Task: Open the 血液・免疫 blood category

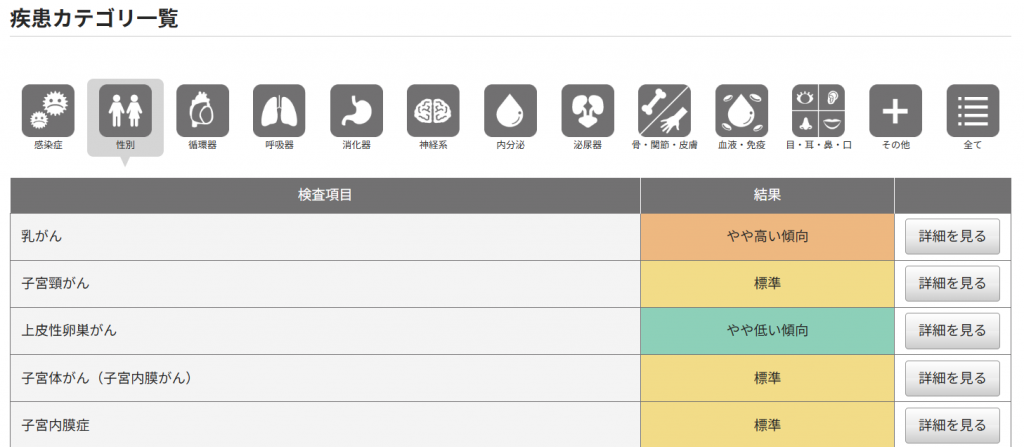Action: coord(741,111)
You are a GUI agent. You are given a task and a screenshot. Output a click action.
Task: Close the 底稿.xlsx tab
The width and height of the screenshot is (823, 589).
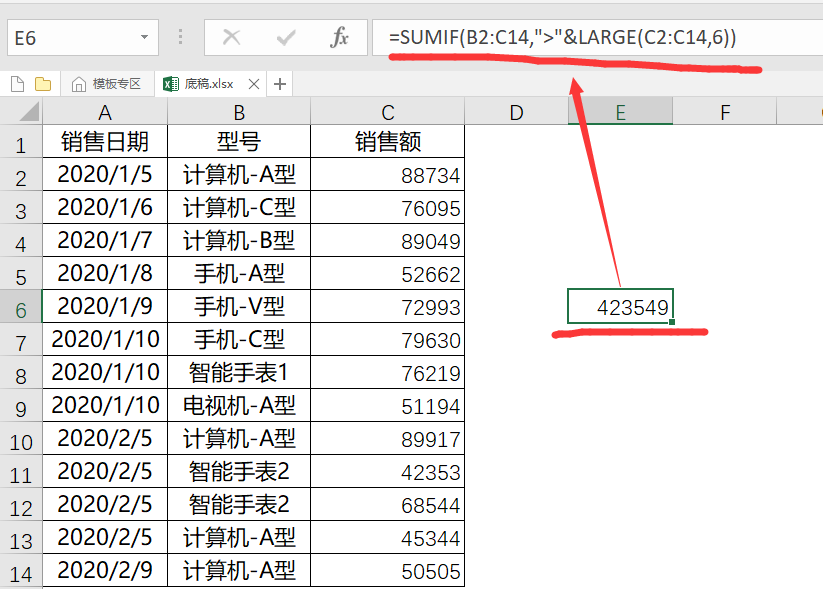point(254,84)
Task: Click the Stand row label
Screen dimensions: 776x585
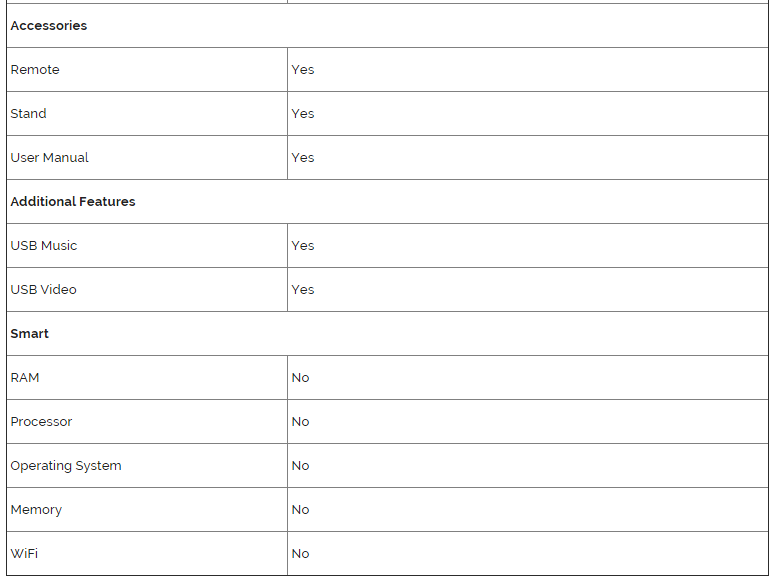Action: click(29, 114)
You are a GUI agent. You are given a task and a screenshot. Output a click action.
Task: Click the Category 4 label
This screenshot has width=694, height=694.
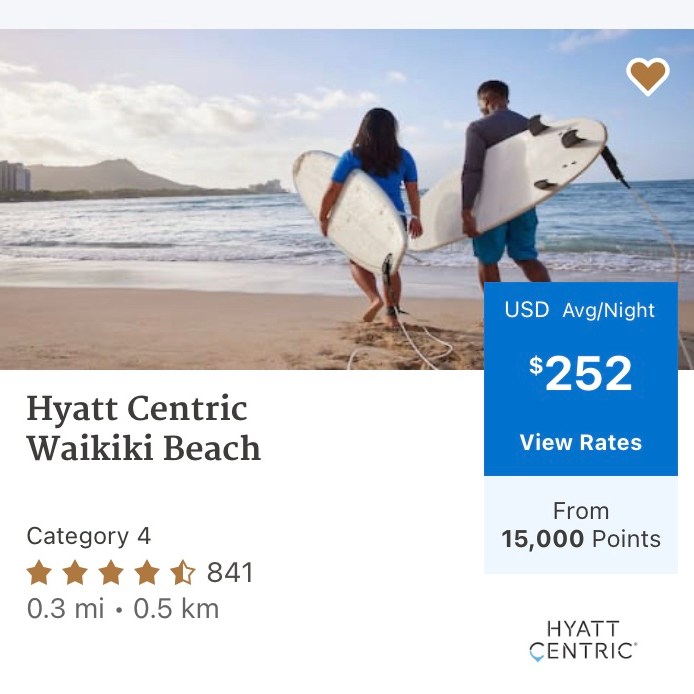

...

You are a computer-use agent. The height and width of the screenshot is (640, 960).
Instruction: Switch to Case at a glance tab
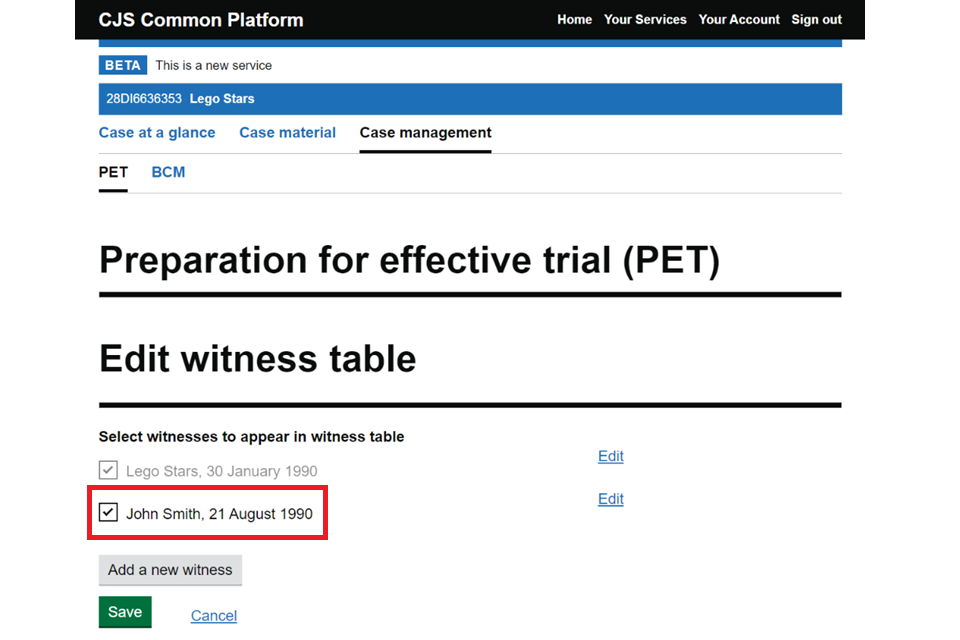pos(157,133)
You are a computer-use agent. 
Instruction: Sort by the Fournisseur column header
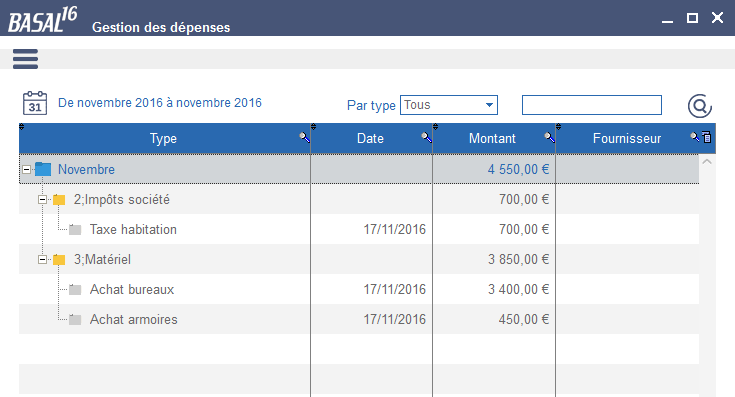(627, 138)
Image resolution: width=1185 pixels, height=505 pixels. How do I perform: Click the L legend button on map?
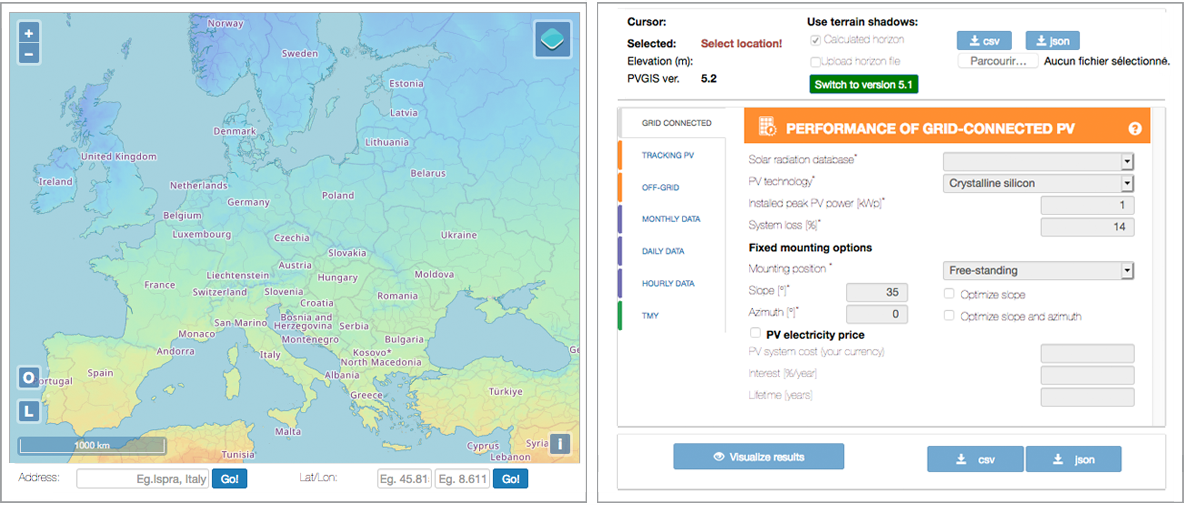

## YOUR ASSIGNMENT
Every line above between the one containing "Task: Click the Stand row label" and the one containing "This screenshot has width=694, height=694.", those two included, is to be printed exactly. No pictures go into the copy.

## TASK RESPONSE
Task: Click the Stand row label
Screen dimensions: 776x585
Action: click(29, 114)
You are a GUI agent. You are given a task and a screenshot. Output a click action.
Task: Click the Category 4 label
This screenshot has width=694, height=694.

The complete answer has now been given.